With the drone-like chant of “Comfortable Home” (“She said she wants to buy a couch/I said, ‘Why do we have to buy the couch?'”) and its succeeding sympathy (“I understand why/She wants a comfortable home/I would like to buy you a comfortable home”) standing as the beacon of lyrical maturity for the night, Segall seems fueled by the opportunity to get out of his head and focus on clobbering a guitar, careening between Cobain and Zeppelin-like riffs. His fans do their part of not thinking too deeply about the things they think about constantly (relationships, growing up, etc.). Unlike his party-hardy brethren in Wavves, though, it’s apparent that Segall prides himself on craft — the lazy stoner persona is definitely not his thing. Each song sounds progressively slurred, but more because the moment is getting the best of him than because he doesn’t care. His mannerisms while playing are much more akin to Thee Oh See‘s Dwyer, but with giddiness and more hair slinging: “This one’s called ‘My Head Explodes,'” “This one’s about bodega sandwiches,” “Here’s a new one about being 18 and in your room.”
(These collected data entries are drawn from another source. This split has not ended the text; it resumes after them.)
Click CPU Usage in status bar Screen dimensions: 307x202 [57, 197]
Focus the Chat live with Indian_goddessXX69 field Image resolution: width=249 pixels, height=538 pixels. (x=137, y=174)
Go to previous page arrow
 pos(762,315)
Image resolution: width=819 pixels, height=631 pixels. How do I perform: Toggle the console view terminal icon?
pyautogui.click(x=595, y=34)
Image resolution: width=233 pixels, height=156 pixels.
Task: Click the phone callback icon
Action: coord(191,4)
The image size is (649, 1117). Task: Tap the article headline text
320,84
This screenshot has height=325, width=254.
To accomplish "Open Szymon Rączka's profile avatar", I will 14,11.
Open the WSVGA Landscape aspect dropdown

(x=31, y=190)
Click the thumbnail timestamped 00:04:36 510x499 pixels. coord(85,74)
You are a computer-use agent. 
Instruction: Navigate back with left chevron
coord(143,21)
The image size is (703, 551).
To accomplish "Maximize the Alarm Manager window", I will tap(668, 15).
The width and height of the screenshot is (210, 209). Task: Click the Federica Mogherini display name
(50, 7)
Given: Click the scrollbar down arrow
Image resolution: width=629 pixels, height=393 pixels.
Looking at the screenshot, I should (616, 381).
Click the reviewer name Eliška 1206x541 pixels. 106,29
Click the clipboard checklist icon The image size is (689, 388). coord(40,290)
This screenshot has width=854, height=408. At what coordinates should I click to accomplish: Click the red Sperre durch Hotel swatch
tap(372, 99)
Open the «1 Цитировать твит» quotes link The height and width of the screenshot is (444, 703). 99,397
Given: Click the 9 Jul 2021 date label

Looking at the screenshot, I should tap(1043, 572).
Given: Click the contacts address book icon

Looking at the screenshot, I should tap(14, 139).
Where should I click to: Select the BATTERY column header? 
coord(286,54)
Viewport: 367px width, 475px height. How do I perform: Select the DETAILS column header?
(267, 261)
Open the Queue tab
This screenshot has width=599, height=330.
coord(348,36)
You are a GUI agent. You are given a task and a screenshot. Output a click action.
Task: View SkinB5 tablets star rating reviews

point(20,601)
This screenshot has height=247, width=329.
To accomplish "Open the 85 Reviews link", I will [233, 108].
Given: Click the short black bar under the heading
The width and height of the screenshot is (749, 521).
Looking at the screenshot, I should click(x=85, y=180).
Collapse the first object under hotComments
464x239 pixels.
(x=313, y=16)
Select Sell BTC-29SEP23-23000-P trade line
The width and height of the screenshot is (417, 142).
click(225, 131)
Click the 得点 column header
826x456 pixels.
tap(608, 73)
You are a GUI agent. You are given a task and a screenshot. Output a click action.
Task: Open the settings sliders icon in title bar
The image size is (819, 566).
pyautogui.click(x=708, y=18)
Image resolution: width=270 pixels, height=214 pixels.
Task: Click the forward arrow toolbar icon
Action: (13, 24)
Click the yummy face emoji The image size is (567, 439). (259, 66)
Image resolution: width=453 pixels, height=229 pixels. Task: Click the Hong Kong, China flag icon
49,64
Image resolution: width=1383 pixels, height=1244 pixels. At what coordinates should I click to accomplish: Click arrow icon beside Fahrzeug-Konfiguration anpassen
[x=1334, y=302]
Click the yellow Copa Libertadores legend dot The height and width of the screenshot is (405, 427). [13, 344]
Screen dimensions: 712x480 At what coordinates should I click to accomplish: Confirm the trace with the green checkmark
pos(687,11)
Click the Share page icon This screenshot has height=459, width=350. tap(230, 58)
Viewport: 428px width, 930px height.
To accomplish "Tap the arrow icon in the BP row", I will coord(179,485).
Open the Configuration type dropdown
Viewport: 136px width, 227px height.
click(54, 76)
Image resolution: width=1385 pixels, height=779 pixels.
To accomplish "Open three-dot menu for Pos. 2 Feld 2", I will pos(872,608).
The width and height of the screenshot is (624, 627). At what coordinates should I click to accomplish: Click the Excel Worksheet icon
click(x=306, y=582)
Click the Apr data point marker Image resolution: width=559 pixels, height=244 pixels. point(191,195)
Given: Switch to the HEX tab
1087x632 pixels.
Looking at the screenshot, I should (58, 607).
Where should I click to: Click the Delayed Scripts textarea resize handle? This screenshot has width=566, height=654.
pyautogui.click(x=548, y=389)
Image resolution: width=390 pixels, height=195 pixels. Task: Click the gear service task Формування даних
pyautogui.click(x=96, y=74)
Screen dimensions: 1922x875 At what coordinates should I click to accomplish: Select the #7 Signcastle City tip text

To add to the good-natured vibes, his mic is turned to face bandmate and longtime collaborator, Mikal Cronin, who provides bass and backing vocals (and, earlier, an opening set that a press-list scuffle led me to miss, though I’ll again go on record saying his album is one of the year’s best). Their bromance is evident, making each other laugh here, a celebratory hug there. Ty sees to it that Emily Rose, who looks like Frankie’s little sister, gets a shout-out on the drums; his guitarist Charlie gets a kiss on the head before the encore. Together, the four of them tick off one psych-rock house-party anthem after another, getting scuzzier as the go. It ends the only way a show like this can: With Segall beckoning the crowd onstage. A cover of The Misfits’ “Where Eagles Dare.” The lyrics, “I ain’t no goddamn son of a bitch.” Bodies being flung everywhere. A jubilant mess. At this point, I don’t even know what’s happening, but I’m glad that whatever it is, it’s happening.